● **What to do**
Go through the records and copy each line where the string "agent" occurs.

● **Records to use**
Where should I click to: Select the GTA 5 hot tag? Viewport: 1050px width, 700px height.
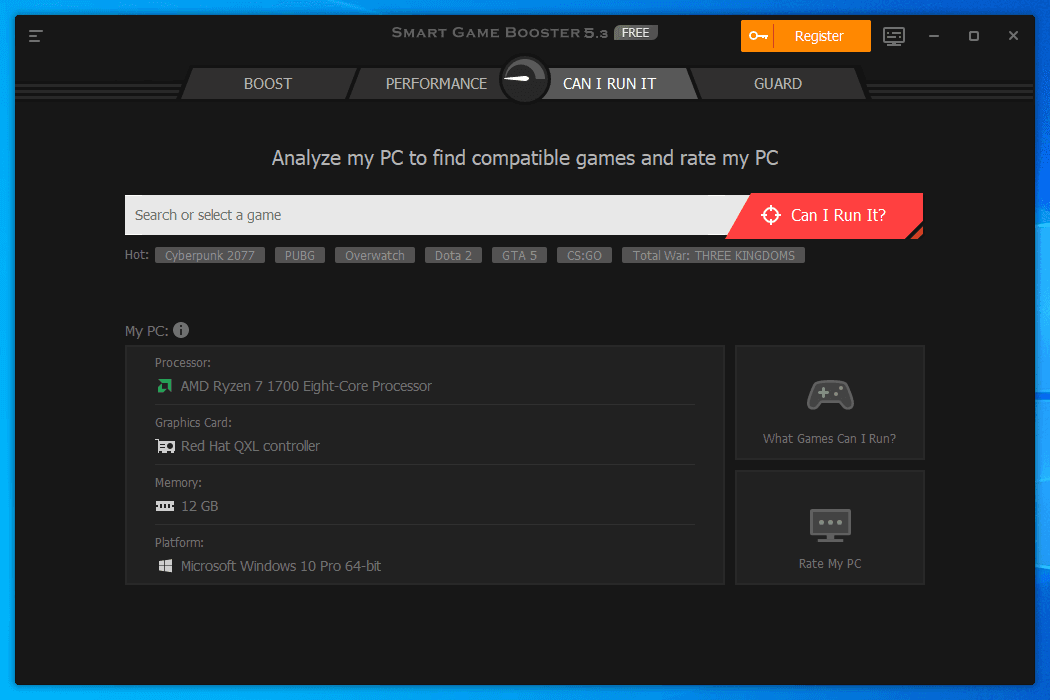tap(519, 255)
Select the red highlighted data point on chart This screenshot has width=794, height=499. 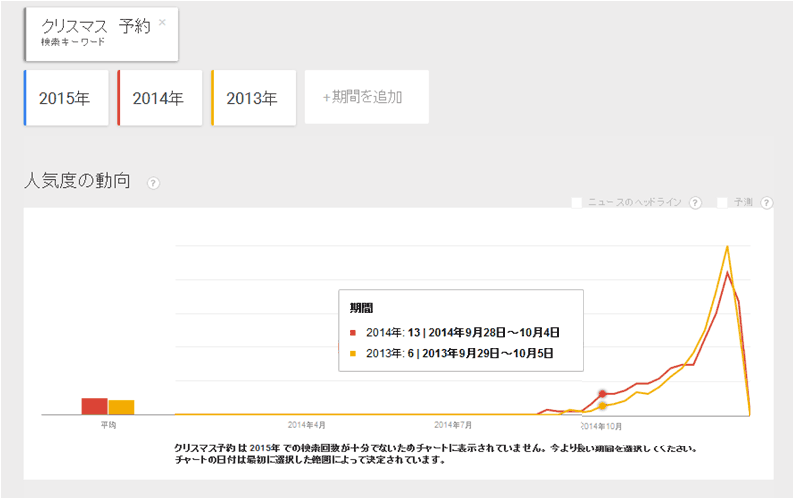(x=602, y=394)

...

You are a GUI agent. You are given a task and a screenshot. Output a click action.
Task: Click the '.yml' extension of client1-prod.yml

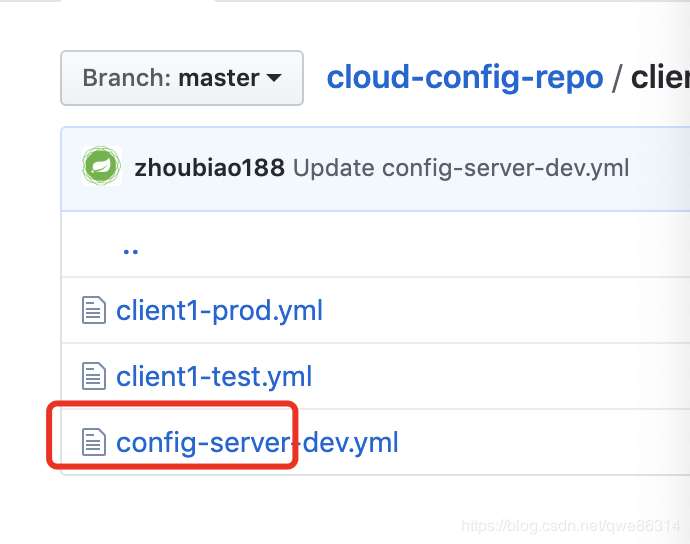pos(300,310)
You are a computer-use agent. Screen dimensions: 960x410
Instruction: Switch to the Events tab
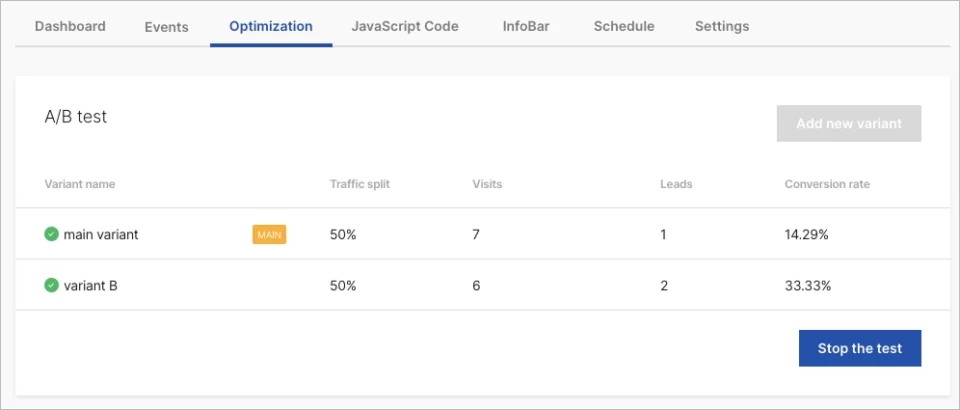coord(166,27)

==

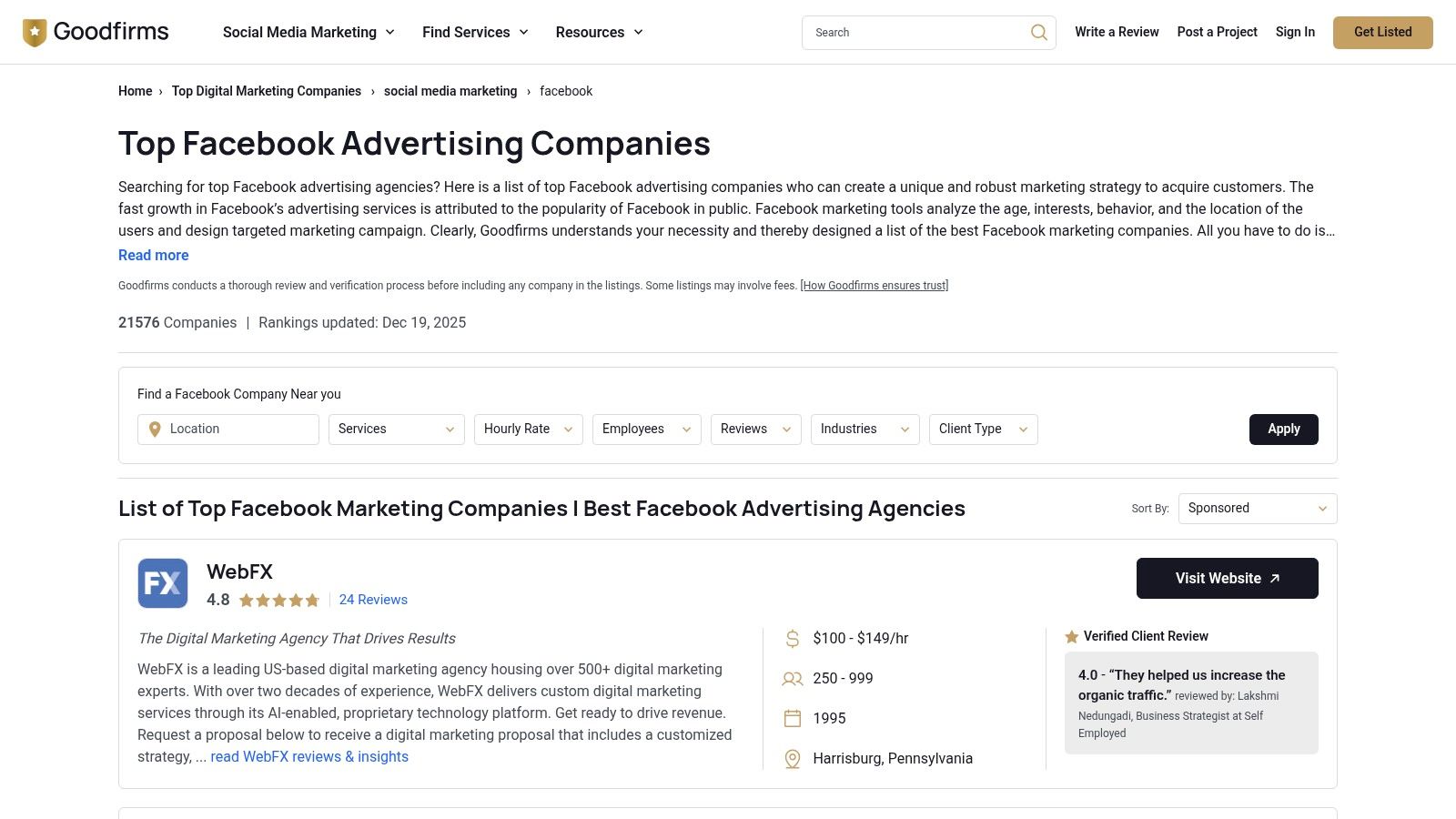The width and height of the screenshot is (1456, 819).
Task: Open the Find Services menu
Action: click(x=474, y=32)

● **The completed task**
You are a GUI agent. You are given a task and a screenshot. Output a click action.
You are a computer-use agent. Screen dimensions: 960x410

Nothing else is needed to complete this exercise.